Method: A cross-sectional study was conducted among 150 children aged 1-15 years who were chosen using convenient sampling technique. Descriptive statistics was used to present the frequencies and percentages for categorical variables. The chi-square test of independence was also used to show statistical significance. The Sensitivity, specificity, positive, negative predictive value was used to compare microscopy and RDT.
Results: Participants mean age was 5.5 years (SD = 4.4). Malaria prevalence in children was 24% using the gold standard technique (Microscopy) and 16.7% using RDT. The Microscopy test results had a significant agreement with RDTs (kappa = 0.776, p=0.001) indicating RDTs could serve as a reliable alternative to microscopy when diagnosing malaria. The RDT had very high specificity (100%) and an ideal positive predictive value (PPV=100%), as indicated by the fact that all the positive tests had no errors in determining malaria. It however, did not detect 30.6% of the actual malaria cases (sensitivity = 69.4%). In general, it identified 92.7% of the cases correctly.
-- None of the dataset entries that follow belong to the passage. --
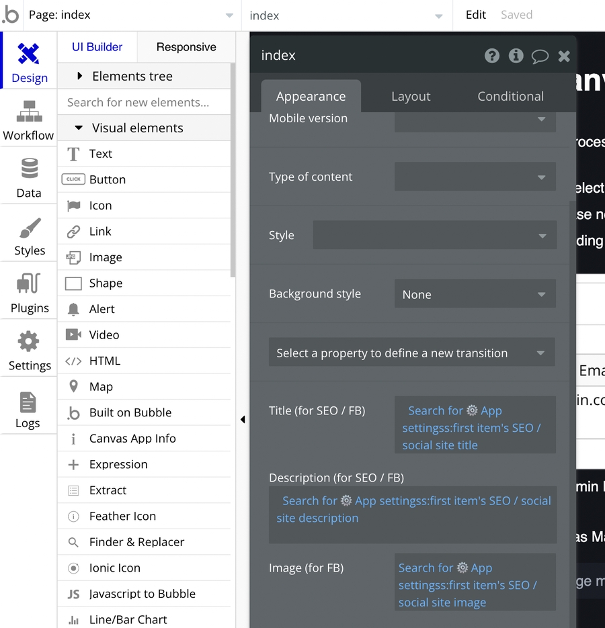The width and height of the screenshot is (605, 628).
Task: Select the Map element
Action: [101, 386]
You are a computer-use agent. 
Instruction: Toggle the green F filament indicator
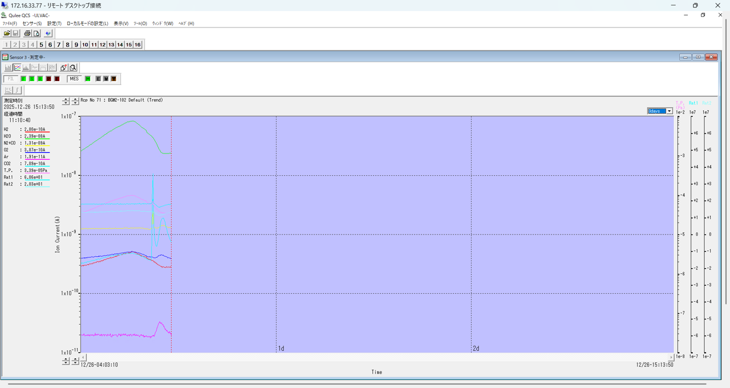click(23, 79)
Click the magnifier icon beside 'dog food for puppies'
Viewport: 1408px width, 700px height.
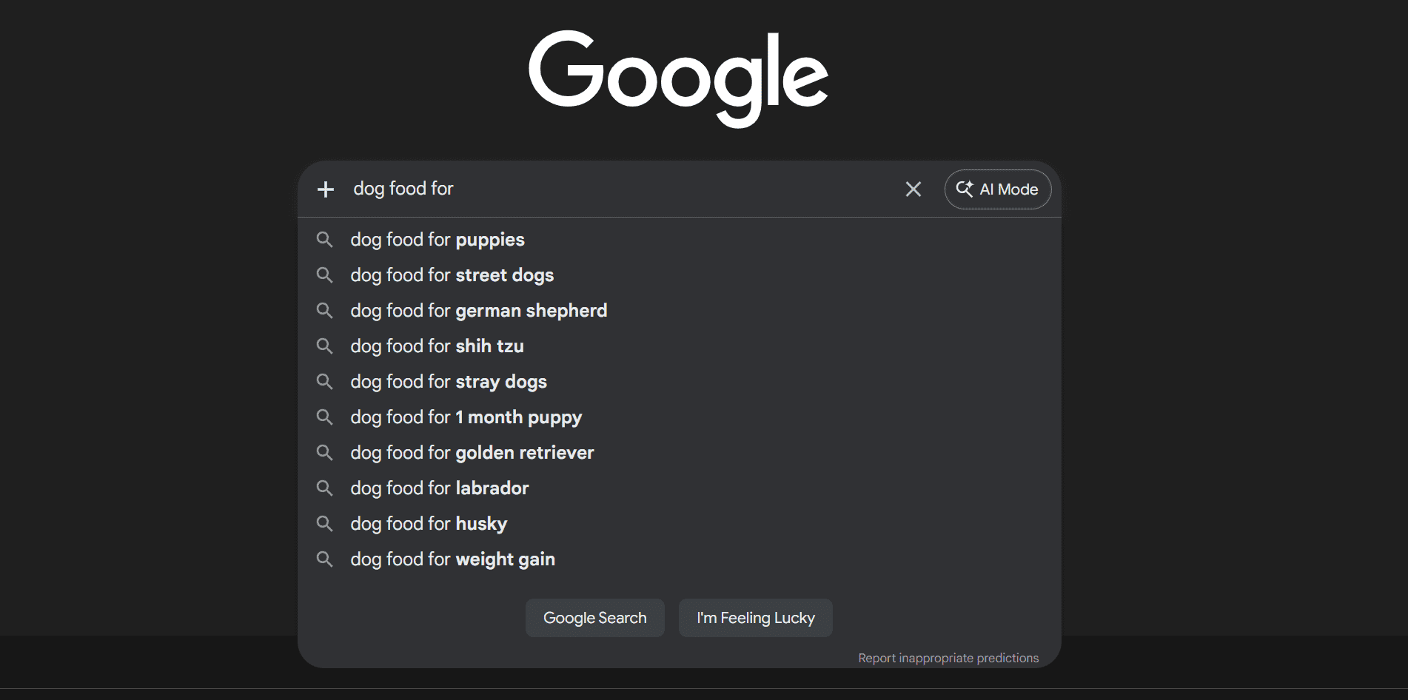(x=325, y=239)
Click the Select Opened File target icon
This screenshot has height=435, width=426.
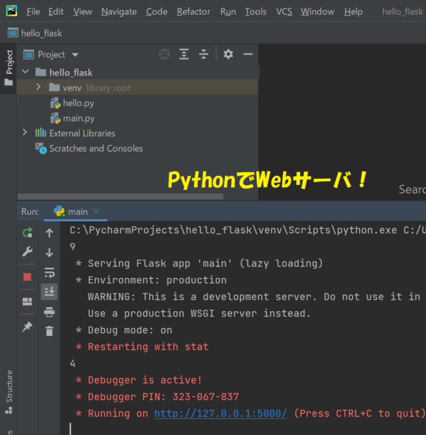point(164,54)
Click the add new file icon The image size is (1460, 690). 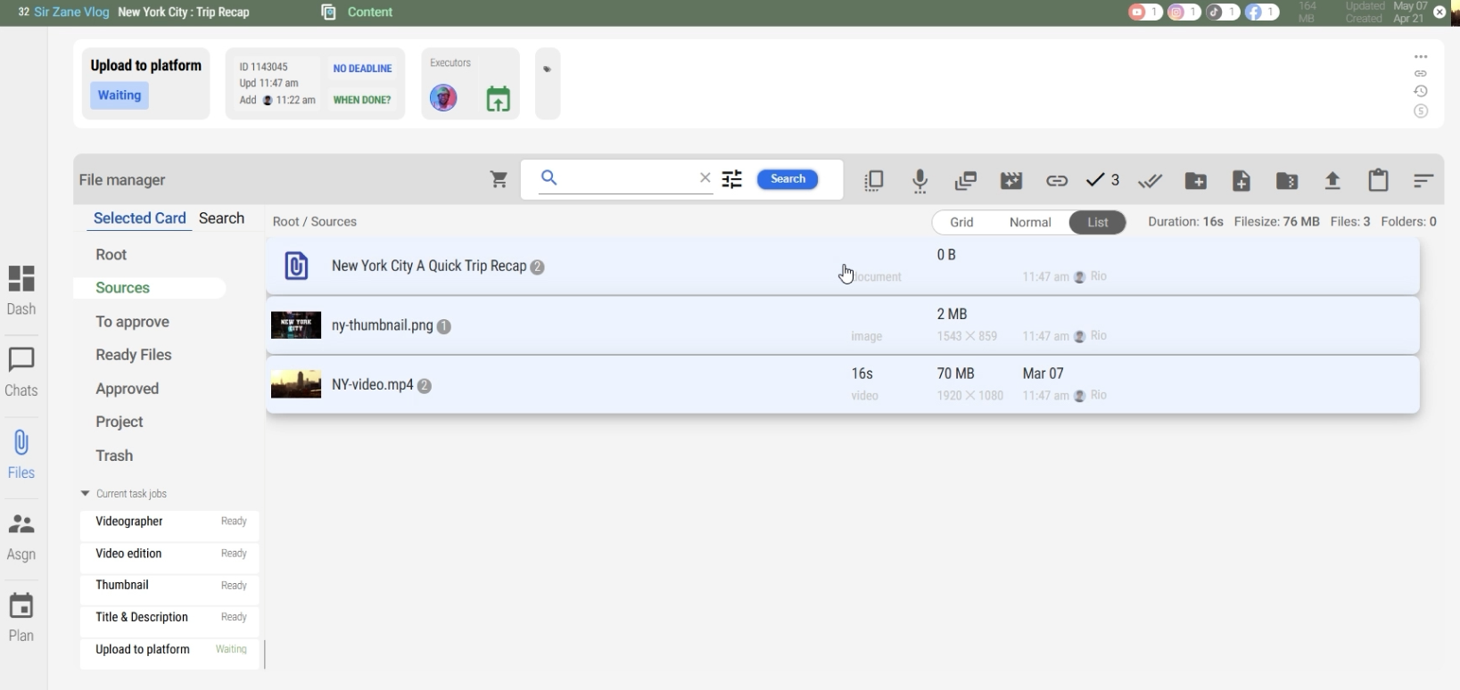pos(1241,181)
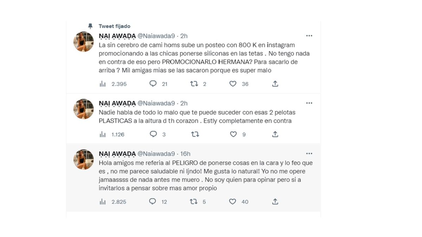The width and height of the screenshot is (422, 237).
Task: Retweet the tweet with 5 retweets
Action: 193,202
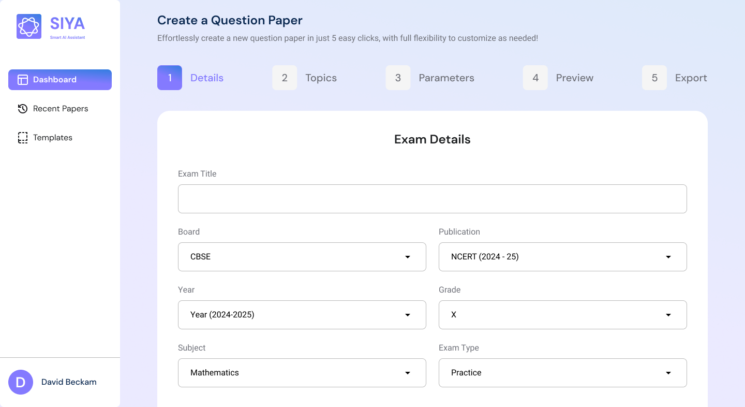The height and width of the screenshot is (407, 745).
Task: Expand the Subject dropdown showing Mathematics
Action: 302,373
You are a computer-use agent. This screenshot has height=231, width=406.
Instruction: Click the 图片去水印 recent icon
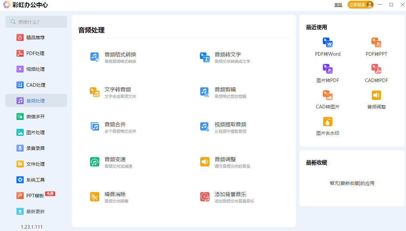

Conclusion: The malaria prevalence rate in this study reflects the heavy burden of malaria in the urban area. These results also highlight the strength of RDTs as a fast diagnostic test in limited resources settings especially in positive cases confirmation, and the importance of microscopy in identifying false-negative cases in symptomatic children.